Parts of the exercise:
A – In the forum post on zero-initializing a C struct, which two values does the poster say might not be all-bits-zero on some platforms?
B – From the forum post on zero-initializing a C struct, reproduce the text between "I am aware that, on" and "memset invoke UB?", inclusive.
C – In the forum post on zero-initializing a C struct, why does the poster ask whether using memset to set all bits to 0 invokes UB?
-- Start Text passage --
Implicit init to 0

[Noob]

Hello,

I am aware that, on some platforms, the representation of NULL and 0.0
may not be all-bits-zero.

On such platforms, does setting all bits to 0 with memset invoke UB?

#include <stdio.h>
#include <string.h>
struct foo
{
int i; int j; unsigned u; void *p; double d;
};

int main(void)
{
struct foo bar;
memset(&bar, 0, sizeof bar); /* UB? */
printf("%d %d %u %p %f\n", bar.i, bar.j, bar.u, bar.p, bar.d);
return 0;
}

Would u be correctly initialized? (I think so.)
Would i and j? (I think so, but am not sure.)

I now initialize bar differently...

#include <stdio.h>
#include <string.h>
struct foo
{
int i; int j; unsigned u; void *p; double d;
};

int main(void)
-- End Text passage --
-- Start Recorded information --
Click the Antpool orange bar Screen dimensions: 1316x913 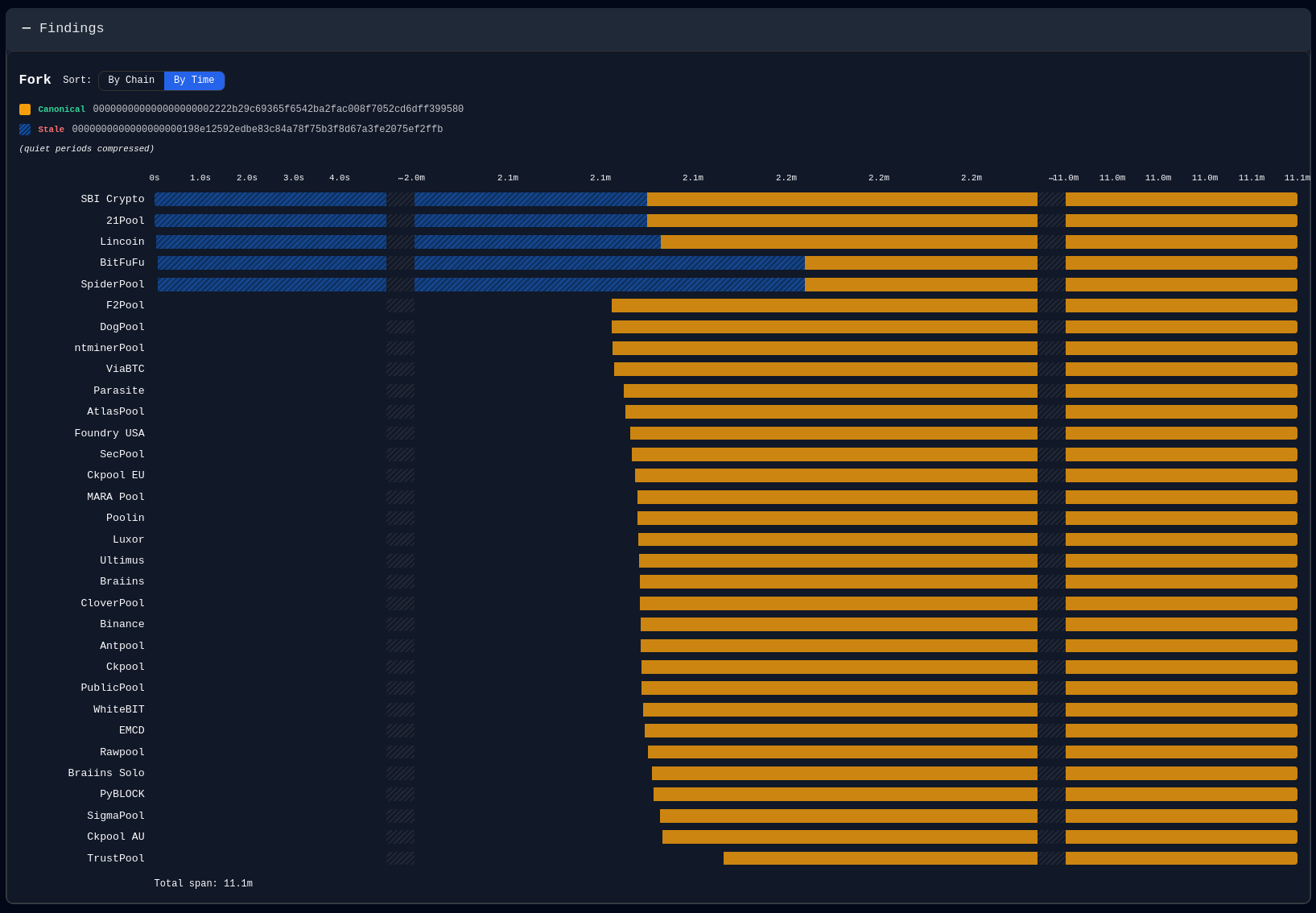(x=839, y=646)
-- End Recorded information --
Answers to each task:
A – NULL and 0.0.

B –
I am aware that, on some platforms, the representation of NULL and 0.0
may not be all-bits-zero.

On such platforms, does setting all bits to 0 with memset invoke UB?

C – The poster knows that on some platforms NULL and 0.0 may not be represented as all bits zero. The struct holds a pointer and a double, so the poster asks whether setting every bit to 0 with memset invokes UB on those platforms.